Aesthetic impact seems to be what is slowing down the progress of new technologies being integrated into society. But researchers in the UK and in America have come up with an ingenious plan
So one of their main potential applications is in what is known as building integrated photovoltaics. So this is where you have a glass skyscraper, and these organic materials can be tuned in terms of their colour and also their transparency so you can make transparent solar cells. And if there can be used to replace glass windows in skyscrapers and you can have solar panels where you could not notice them at all. So this is an area where new technology, and new solar panels for generating solar electricity with blending into the built environment and not having to worry about issues of local opposition to aesthetics or environmental impacts.
So there’s a couple of research groups here at Imperial and also Oxford, Cambridge and America, quite a lot in America, who have made them almost completely transparent. So they only absorb infra-red radiation which is perfect because there is a huge energy demand from airconditioning. So a lot of tall skyscrapers have an infra-red coating on the windows so you don’t let in quite so much heat in from the sun. So if you could actually use that energy which you are blocking out to generate electricity, the window would look completely transparent, there would be no colour to it. You’d be getting less heat into the building and you’d also be harnessing that excess energy.
At the moment it is still substantially more expensive to integrate completely transparent and infra-red absorbing solar panels into buildings than if you simply put solar panels on the top of the roof. In London, the architects of the Swan building have integrated solar panels into windows along one entire wall, but they are not transparent.
The problem with commercialising any technology experience is required: experience of the technology in the field. As organic photovoltaics are still relatively new, very few people would invest in new technology for thousands of pounds if they it is not guaranteed to perform.
This is particularly the case with concentrated photovoltaics: there are a few companies which are already installing these kinds of systems. But the reasons why they are not doing so well is that there is not quite the same experience of how much electricity they’ll generate, how much maintenance they’ll require, how long they are going to last, and all these things. So people like to go with the conventional technology, stick with what they understand. So there is still a lot of room for improvement of actually experiencing new technology, but you can only really get to that stage once you’ve shown that it can be commercially viable.
So at the moment, people seem to be sticking with what they know, but this does give organic solar cells a chance to develop, and researchers to work on the technology to improve their efficiencies.
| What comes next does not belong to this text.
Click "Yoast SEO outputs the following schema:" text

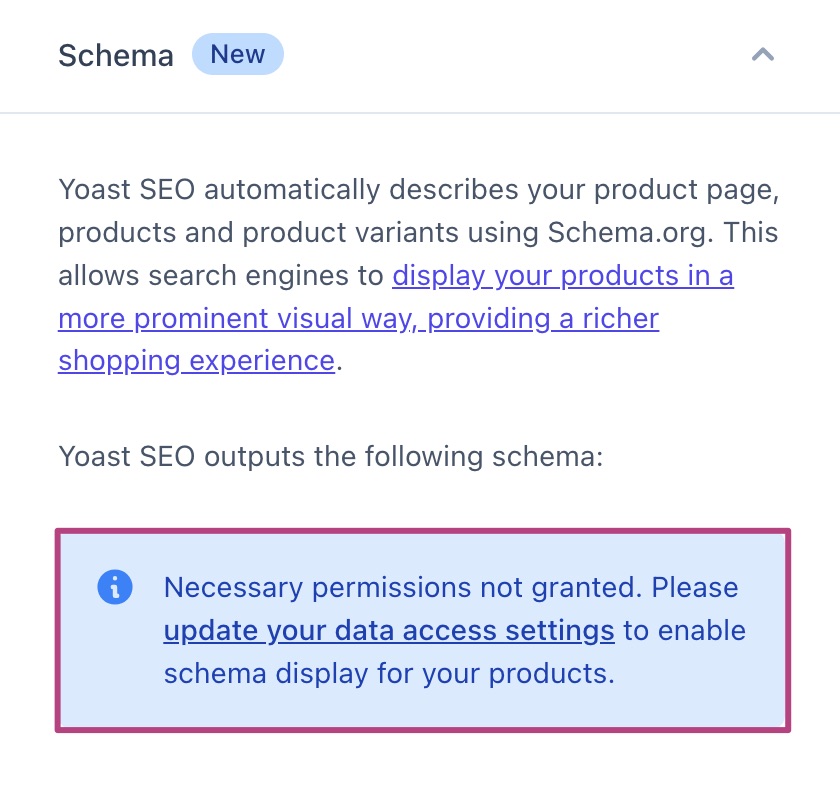(x=331, y=457)
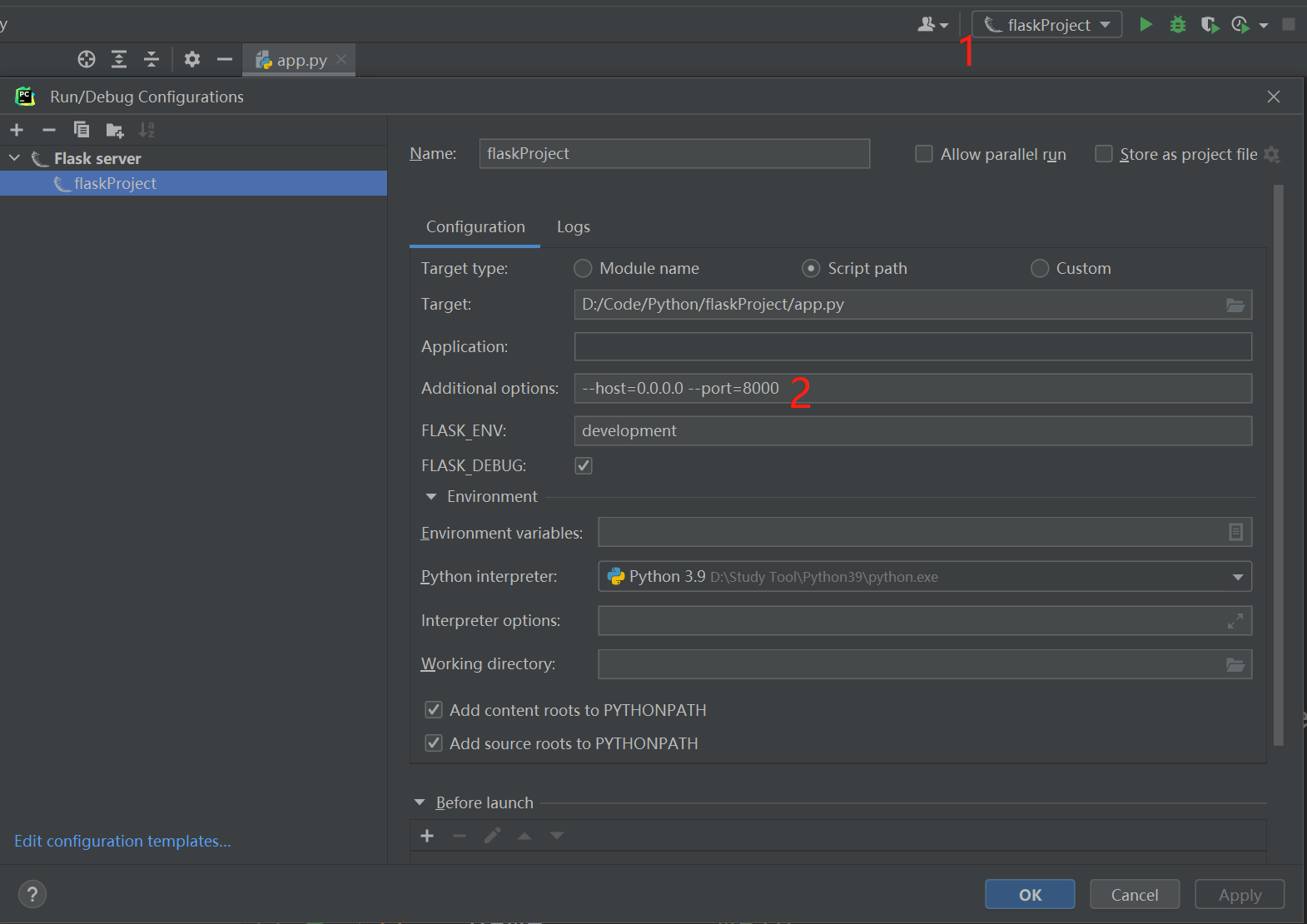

Solar electricity is an incredibly useful technology for mitigating climate change and reducing out carbon emissions. And there are brilliant prospects for emerging technologies to deliver in terms of improving the technology, lowering the cost, improving a lot of aspects to it, particularly the environmental aspects in terms of lower impact on the environment, of manufacturing the technology. However, there is still a lot of room for improvement in terms of research in this area to improve materials and lower costs, manufacturing costs of these new technologies before you will see them commercially used.